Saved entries

+===+

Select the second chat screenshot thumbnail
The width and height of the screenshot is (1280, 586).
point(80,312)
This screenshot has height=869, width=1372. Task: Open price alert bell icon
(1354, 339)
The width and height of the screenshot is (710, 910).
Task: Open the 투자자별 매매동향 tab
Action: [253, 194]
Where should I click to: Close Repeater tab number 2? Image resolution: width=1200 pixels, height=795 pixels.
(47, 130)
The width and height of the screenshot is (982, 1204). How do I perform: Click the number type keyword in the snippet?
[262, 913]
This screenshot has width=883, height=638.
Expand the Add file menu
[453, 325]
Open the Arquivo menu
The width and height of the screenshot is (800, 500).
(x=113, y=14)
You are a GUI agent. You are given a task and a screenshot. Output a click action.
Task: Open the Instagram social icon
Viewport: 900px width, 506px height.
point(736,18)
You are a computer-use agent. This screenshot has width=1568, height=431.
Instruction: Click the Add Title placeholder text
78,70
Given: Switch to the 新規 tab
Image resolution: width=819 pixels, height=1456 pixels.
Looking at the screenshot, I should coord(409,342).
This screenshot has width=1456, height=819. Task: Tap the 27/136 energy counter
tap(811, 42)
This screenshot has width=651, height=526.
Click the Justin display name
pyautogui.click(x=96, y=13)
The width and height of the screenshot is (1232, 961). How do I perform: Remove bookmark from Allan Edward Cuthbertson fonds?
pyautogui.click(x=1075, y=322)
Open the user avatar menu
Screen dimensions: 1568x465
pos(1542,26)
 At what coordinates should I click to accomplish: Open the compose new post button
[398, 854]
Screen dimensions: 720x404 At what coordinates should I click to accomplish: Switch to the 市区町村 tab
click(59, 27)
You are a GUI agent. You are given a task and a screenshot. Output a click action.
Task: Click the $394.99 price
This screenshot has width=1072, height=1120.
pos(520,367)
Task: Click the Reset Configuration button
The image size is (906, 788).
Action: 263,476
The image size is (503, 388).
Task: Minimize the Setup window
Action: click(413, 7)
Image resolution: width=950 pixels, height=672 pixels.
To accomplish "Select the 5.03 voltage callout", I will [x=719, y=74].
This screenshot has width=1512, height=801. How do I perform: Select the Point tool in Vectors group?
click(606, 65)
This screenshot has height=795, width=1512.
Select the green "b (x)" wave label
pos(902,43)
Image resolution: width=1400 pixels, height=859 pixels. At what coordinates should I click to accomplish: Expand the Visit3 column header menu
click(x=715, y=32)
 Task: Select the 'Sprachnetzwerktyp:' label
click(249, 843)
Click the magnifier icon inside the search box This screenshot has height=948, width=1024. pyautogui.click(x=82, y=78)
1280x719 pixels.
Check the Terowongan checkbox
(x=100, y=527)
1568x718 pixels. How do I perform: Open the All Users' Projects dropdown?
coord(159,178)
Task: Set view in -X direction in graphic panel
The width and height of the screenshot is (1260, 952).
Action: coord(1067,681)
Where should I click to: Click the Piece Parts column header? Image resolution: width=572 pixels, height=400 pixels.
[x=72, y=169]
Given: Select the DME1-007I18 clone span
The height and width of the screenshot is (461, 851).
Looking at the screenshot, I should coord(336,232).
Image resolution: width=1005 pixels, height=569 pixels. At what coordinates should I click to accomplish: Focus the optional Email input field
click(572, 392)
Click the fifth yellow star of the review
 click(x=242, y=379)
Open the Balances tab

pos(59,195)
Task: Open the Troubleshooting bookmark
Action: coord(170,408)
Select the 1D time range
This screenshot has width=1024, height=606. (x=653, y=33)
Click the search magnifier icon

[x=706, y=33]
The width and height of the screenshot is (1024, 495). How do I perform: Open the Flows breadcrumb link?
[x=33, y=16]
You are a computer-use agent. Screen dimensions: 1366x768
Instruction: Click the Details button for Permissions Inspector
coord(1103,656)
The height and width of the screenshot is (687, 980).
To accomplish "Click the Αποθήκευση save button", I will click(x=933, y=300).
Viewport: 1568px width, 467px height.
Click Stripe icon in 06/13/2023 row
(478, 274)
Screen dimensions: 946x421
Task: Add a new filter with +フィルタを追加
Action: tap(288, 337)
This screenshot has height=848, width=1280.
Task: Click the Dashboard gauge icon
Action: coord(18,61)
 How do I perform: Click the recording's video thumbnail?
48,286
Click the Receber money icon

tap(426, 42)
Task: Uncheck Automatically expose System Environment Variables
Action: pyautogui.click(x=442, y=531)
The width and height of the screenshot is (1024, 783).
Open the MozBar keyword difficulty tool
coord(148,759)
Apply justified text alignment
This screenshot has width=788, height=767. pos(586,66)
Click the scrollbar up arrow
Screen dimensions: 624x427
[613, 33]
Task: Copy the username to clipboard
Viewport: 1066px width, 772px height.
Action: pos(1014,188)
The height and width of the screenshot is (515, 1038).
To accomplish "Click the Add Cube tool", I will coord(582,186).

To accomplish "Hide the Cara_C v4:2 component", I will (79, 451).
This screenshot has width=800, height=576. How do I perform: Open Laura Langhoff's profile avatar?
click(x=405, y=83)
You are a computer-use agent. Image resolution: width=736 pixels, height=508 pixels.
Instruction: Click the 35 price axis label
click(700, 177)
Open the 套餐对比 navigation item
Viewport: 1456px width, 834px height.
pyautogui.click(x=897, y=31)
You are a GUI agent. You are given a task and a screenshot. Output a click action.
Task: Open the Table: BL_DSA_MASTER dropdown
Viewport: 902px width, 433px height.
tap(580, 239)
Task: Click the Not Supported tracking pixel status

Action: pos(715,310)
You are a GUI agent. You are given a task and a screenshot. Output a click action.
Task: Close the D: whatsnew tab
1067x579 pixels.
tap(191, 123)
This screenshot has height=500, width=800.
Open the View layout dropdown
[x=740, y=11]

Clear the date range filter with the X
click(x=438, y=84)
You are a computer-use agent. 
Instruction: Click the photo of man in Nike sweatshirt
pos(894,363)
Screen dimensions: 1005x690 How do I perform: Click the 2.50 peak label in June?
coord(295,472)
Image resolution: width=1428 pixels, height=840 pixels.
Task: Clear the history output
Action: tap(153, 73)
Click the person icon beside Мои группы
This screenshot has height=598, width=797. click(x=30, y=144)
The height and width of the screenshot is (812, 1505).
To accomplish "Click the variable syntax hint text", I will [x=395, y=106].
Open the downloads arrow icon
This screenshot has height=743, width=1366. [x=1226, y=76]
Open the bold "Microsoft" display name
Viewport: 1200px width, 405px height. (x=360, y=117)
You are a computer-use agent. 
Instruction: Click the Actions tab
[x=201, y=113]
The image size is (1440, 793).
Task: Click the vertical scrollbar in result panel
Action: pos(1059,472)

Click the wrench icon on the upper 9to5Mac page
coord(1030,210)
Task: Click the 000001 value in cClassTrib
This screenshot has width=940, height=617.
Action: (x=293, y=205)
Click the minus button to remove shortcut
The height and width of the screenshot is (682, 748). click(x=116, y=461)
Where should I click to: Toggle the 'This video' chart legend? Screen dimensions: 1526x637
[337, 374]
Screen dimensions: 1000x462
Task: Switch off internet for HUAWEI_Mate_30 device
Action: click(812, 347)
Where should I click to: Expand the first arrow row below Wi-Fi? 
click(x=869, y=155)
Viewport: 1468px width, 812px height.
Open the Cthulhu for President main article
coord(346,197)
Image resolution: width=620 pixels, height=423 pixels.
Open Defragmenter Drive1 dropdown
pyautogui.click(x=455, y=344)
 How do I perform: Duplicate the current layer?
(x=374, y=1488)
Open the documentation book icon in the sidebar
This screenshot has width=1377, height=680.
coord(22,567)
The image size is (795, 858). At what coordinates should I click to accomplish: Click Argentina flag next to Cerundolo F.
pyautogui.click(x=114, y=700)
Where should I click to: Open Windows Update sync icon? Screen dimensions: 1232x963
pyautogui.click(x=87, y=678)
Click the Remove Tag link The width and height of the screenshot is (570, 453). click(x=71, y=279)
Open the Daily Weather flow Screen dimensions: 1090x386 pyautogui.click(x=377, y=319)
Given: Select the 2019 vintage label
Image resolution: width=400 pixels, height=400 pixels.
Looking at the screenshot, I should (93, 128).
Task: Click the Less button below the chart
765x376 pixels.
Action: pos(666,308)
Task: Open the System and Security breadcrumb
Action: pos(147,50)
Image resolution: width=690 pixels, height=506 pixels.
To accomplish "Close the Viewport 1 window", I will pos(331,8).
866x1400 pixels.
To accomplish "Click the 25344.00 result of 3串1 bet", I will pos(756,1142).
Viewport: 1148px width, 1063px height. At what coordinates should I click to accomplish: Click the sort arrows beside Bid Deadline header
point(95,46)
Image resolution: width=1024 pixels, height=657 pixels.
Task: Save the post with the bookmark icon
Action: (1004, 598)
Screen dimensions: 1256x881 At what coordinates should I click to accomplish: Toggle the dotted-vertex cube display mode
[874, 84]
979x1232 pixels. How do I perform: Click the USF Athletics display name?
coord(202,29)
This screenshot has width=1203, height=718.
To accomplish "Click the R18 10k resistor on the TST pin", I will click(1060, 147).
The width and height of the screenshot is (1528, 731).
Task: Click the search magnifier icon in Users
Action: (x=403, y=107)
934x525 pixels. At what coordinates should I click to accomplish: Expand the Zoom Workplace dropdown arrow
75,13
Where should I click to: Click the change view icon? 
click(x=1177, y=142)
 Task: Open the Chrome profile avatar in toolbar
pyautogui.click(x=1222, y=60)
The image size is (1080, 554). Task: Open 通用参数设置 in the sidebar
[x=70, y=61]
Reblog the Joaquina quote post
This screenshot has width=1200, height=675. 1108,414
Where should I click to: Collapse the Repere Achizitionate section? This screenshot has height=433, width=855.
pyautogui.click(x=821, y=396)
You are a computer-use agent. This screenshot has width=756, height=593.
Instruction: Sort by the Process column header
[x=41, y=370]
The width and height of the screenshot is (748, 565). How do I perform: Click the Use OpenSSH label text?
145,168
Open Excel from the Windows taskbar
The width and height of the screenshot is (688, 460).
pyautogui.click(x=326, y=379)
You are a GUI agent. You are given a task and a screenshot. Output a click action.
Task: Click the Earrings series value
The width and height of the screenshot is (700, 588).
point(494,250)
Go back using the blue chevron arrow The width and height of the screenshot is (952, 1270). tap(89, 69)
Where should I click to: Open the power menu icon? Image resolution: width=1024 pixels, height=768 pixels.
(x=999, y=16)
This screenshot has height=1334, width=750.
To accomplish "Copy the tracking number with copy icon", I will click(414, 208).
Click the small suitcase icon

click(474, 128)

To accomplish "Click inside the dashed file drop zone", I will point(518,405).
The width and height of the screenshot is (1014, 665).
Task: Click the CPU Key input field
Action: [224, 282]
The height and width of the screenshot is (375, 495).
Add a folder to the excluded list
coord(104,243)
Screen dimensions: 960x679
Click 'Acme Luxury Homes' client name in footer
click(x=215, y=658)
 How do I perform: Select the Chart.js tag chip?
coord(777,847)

+===+

* _Exercise_
Taking the records above, retype every line from the one with "Open the Cthulhu for President main article" down to the one with "Given: Select the 2019 vintage label", exactly and with nothing else.

* _Written response_
Open the Cthulhu for President main article
coord(346,197)
Image resolution: width=620 pixels, height=423 pixels.
Open Defragmenter Drive1 dropdown
pyautogui.click(x=455, y=344)
 How do I perform: Duplicate the current layer?
(x=374, y=1488)
Open the documentation book icon in the sidebar
This screenshot has width=1377, height=680.
coord(22,567)
The image size is (795, 858). At what coordinates should I click to accomplish: Click Argentina flag next to Cerundolo F.
pyautogui.click(x=114, y=700)
Where should I click to: Open Windows Update sync icon? Screen dimensions: 1232x963
pyautogui.click(x=87, y=678)
Click the Remove Tag link The width and height of the screenshot is (570, 453). click(x=71, y=279)
Open the Daily Weather flow Screen dimensions: 1090x386 pyautogui.click(x=377, y=319)
Given: Select the 2019 vintage label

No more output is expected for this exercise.